PySpark .collect() output to Scala Array[Row]

classic Classic list List threaded Threaded
2 messages Options
Reply | Threaded
Open this post in threaded view
|

PySpark .collect() output to Scala Array[Row]

Nick Ruest
Hi,

I've hit a wall with trying to implement a couple of Scala methods in a
Python version of our project. I've implemented a number of these
already, but I'm getting hung up with this one.

My Python function looks like this:

def Write_Graphml(data, graphml_path, sc):
    return sc.getOrCreate()._jvm.io.archivesunleashed.app.WriteGraphML(data,
graphml_path).apply


Where data is a DataFrame that has been collected; data.collect().

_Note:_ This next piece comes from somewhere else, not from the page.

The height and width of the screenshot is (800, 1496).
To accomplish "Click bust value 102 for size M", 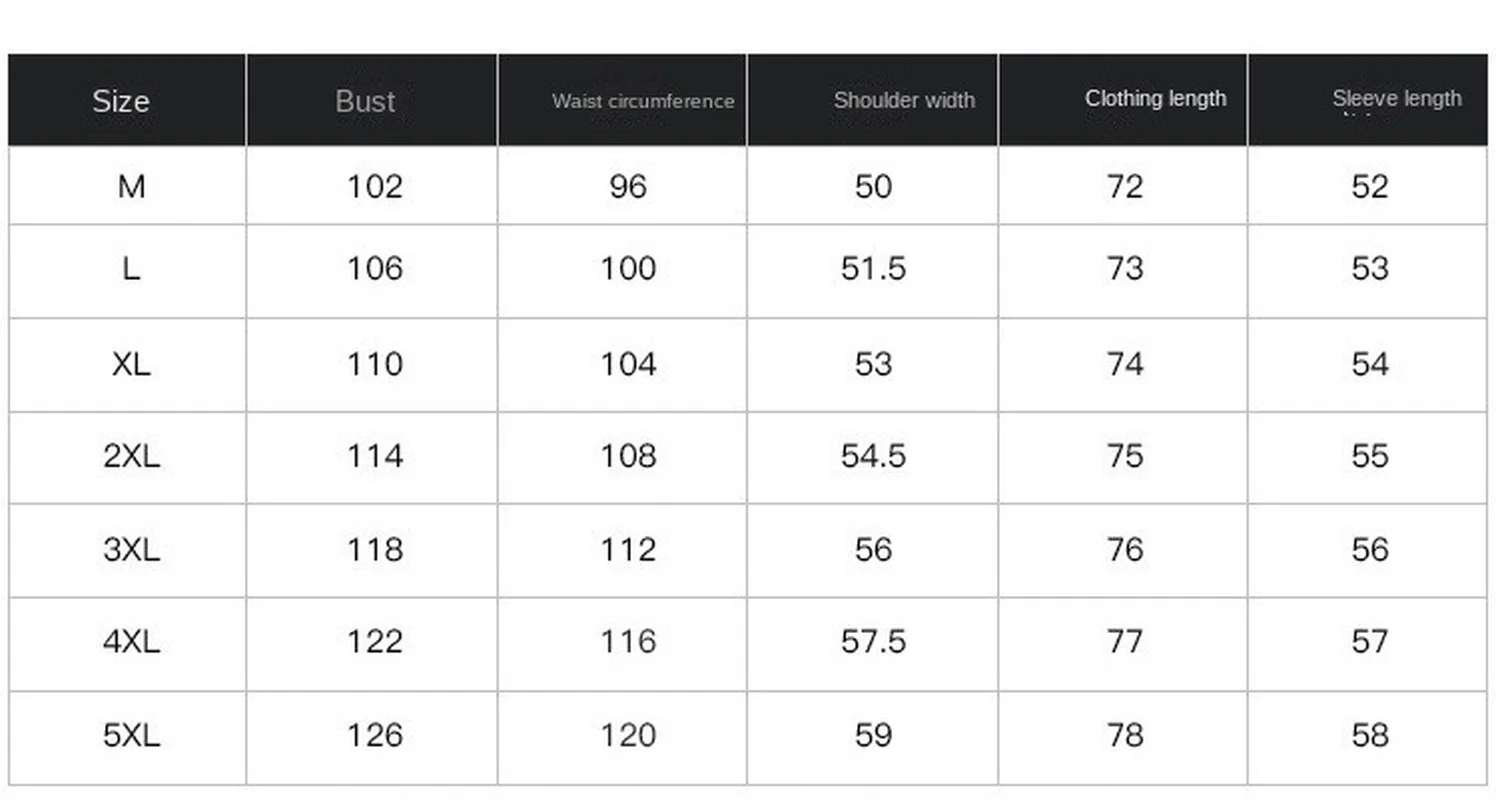I will pyautogui.click(x=375, y=187).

On the Scala side is it basically:

object WriteGraphML {
  apply(data: Array[Row], graphmlPath: String): Boolean = {
    ...
    massages an Array[Row] into GraphML
    ...
    True
}

When I try to use it in PySpark, I end up getting this error message:

Py4JError: An error occurred while calling
None.io.archivesunleashed.app.WriteGraphML. Trace:
py4j.Py4JException: Constructor
io.archivesunleashed.app.WriteGraphML([class java.util.ArrayList, class
java.lang.String]) does not exist
        at
py4j.reflection.ReflectionEngine.getConstructor(ReflectionEngine.java:179)
        at
py4j.reflection.ReflectionEngine.getConstructor(ReflectionEngine.java:196)
        at py4j.Gateway.invoke(Gateway.java:237)
        at
py4j.commands.ConstructorCommand.invokeConstructor(ConstructorCommand.java:80)
        at py4j.commands.ConstructorCommand.execute(ConstructorCommand.java:69)
        at py4j.GatewayConnection.run(GatewayConnection.java:238)
        at java.lang.Thread.run(Thread.java:748)

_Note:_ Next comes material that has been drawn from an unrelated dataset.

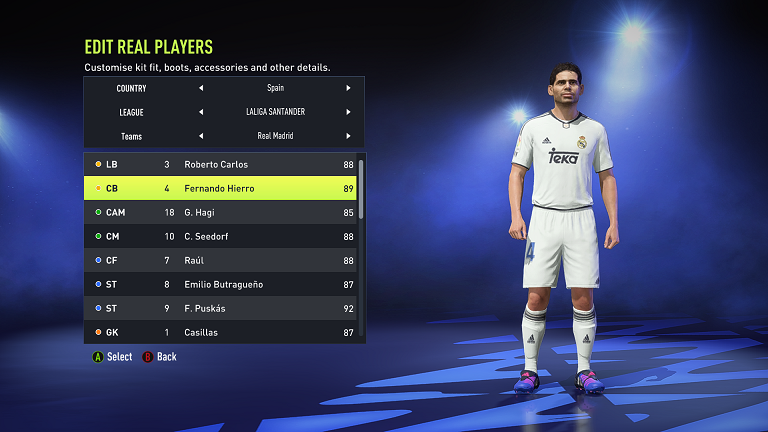Advance League selection with right arrow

I originally dug into what the error message stated, and tried a variety
of tweaks such as:

sc.getOrCreate()._jvm.io.archivesunleashed.app.WriteGraphML.apply(data,
graphml_path)

And, went as far as trying get_attr, and calling the "WriteGraphML$" and
few other varieties with that method.

All the results produced the same variety of error message above; that
the Constructor or method does not exist.

I came across this[1] Based on lots of Googling and Stack Overflow
searches, and it has me thinking that the problem is because of how Py4J
is passing off the Python List (data) to the JVM, and then passing it to
Scala. It's ending up as an ArrayList instead of an Array[Row].

Do I need to tweak data before it is passed to Write_Graphml? Or am I
doing something else wrong here.

I had originally posted a version of this message to the dev list, and
Sean Owen suggested WriteGraphML should be a implemented as a class, not
an object. Is that the right path? I have a number of other Scala
functions implemented in the PySpark side of our project that are
objects, and everything works fine.

...and is there a best practices guide or documentation for implementing
Scala functions in PySpark? I've found a number of blog posts that have
been helpful.

Thanks in advance for any help!

cheers!

-nruest

[1]
https://stackoverflow.com/questions/61928886/pyspark-list-to-scala-sequence


signature.asc (849 bytes) Download Attachment
Reply | Threaded
Open this post in threaded view
|

Re: PySpark .collect() output to Scala Array[Row]

Wim Van Leuven
Looking at the stack trace, your data from Spark gets serialized to an ArrayList (of something) whereas in your scala code you are using an Array of Rows. So, the types don't lign up. That's the exception you are seeing: the JVM searches for a signature that simply does not exist.

Try to turn the Array into a java.util.ArrayList?
-w

On Tue, 26 May 2020 at 03:04, Nick Ruest <[hidden email]> wrote:
Hi,

I've hit a wall with trying to implement a couple of Scala methods in a
Python version of our project. I've implemented a number of these
already, but I'm getting hung up with this one.

My Python function looks like this:

def Write_Graphml(data, graphml_path, sc):
    return sc.getOrCreate()._jvm.io.archivesunleashed.app.WriteGraphML(data,
graphml_path).apply


Where data is a DataFrame that has been collected; data.collect().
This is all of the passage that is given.